Napoleon's plan was to get between the British and Dutch, who were grouped near Brussels, and the Prussians, who were east of the road from Charleroi to Brussels. On June 16 French Marshal Michel Ney engaged the British at Quatre Bras, while Napoleon crushed--as he thought--Field Marshal Gebhard L. von Blücher's Prussians at Ligny. After these battles Napoleon ordered Marshal Emmanuel de Grouchy to follow the Prussians, and Napoleon turned his attention to the British. Blücher, however, marched northward to the assistance of the duke of Wellington, the British commander, while Grouchy wasted valuable time looking for the Prussians east of Ligny. It was at this point that Napoleon's plans began to fall apart. The essence of his original strategy was surprise. The battle of Ligny was indecisive because Marshal Ney had failed to send reinforcements that could have crushed the Prussian army. Then Napoleon made the false assumption that Blücher would retreat to the northeast instead of heading northwest to link up with Wellington. Lastly, the element of surprise was completely lost when Napoleon wasted the night of June 16 and the morning of the 17th without giving battle. By the time he started, Wellington was ready for him.
The British, meanwhile, retreated from Quatre Bras to the village of Waterloo. Napoleon overtook them late on June 17. Because of the heavy rain that night, he could not attack until the next morning. His artillery could not move until the ground dried. He delayed the attack until 11:00 AM.
The ensuing battle raged for ten hours. Napoleon repeatedly threw his cavalry against the bayonet-wielding British infantry.
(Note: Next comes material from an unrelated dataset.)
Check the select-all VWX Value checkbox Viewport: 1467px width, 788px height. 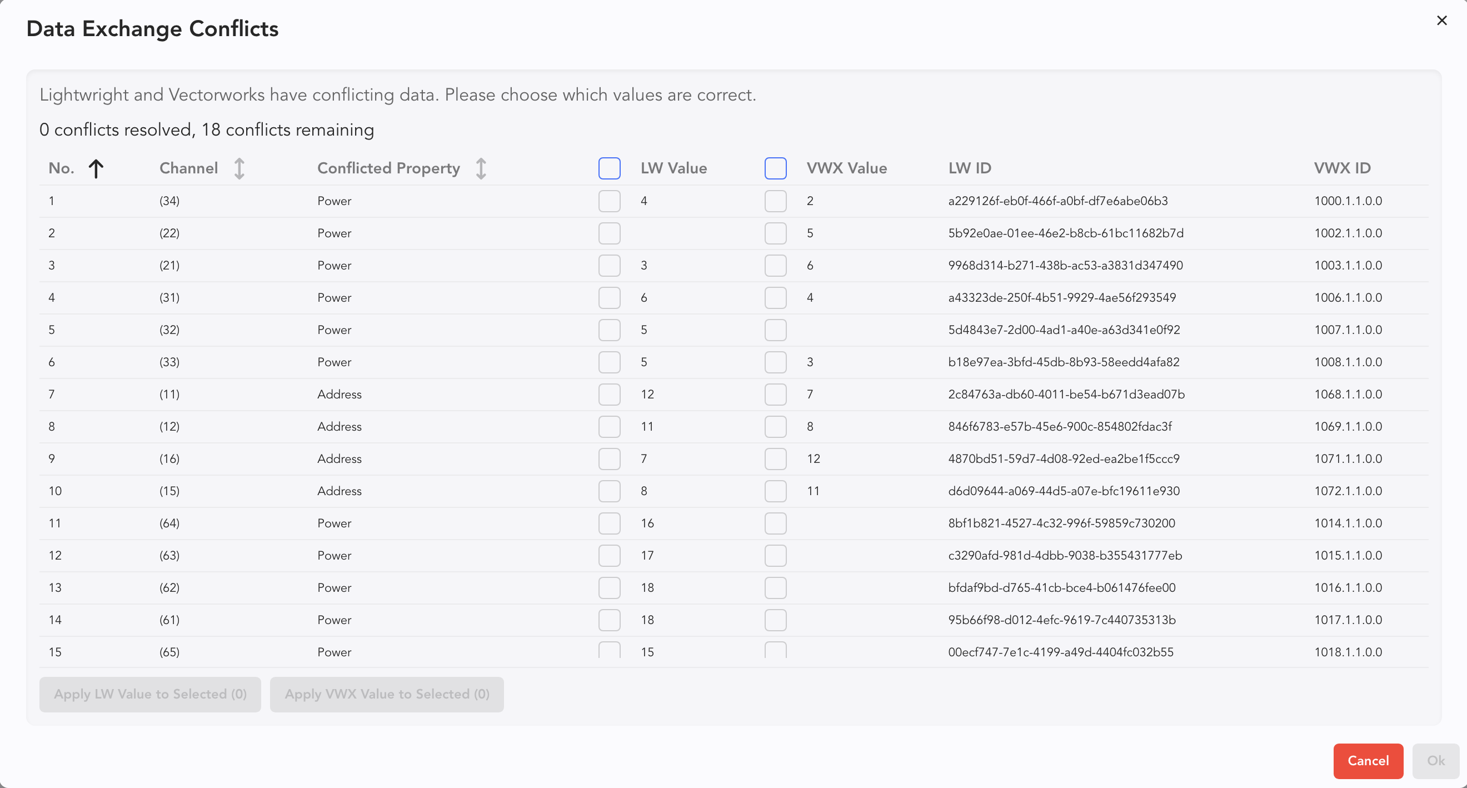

During one furious cavalry charge the French overran all the British artillery. Had the guns been destroyed or at least made unusable at that time, the French cavalry might have won the battle. For a time it looked as though the British ranks would give way under the onslaught.
Wellington eagerly awaited the help the Prussians had promised. Finally, late in the afternoon, Blücher and his men arrived. Those few hours of delay in the morning had been decisive. The French made a last desperate attack but were slowly overcome. By 9:00 PM the French defeat had become a rout. Napoleon lost 25,000 men killed and wounded and 9,000 captured. Wellington's casualties were 15,000 and Blücher's about 8,000.
On June 22, 1815, four days after the battle of Waterloo, Napoleon signed his second abdication in Paris. This ended his rule in France forever.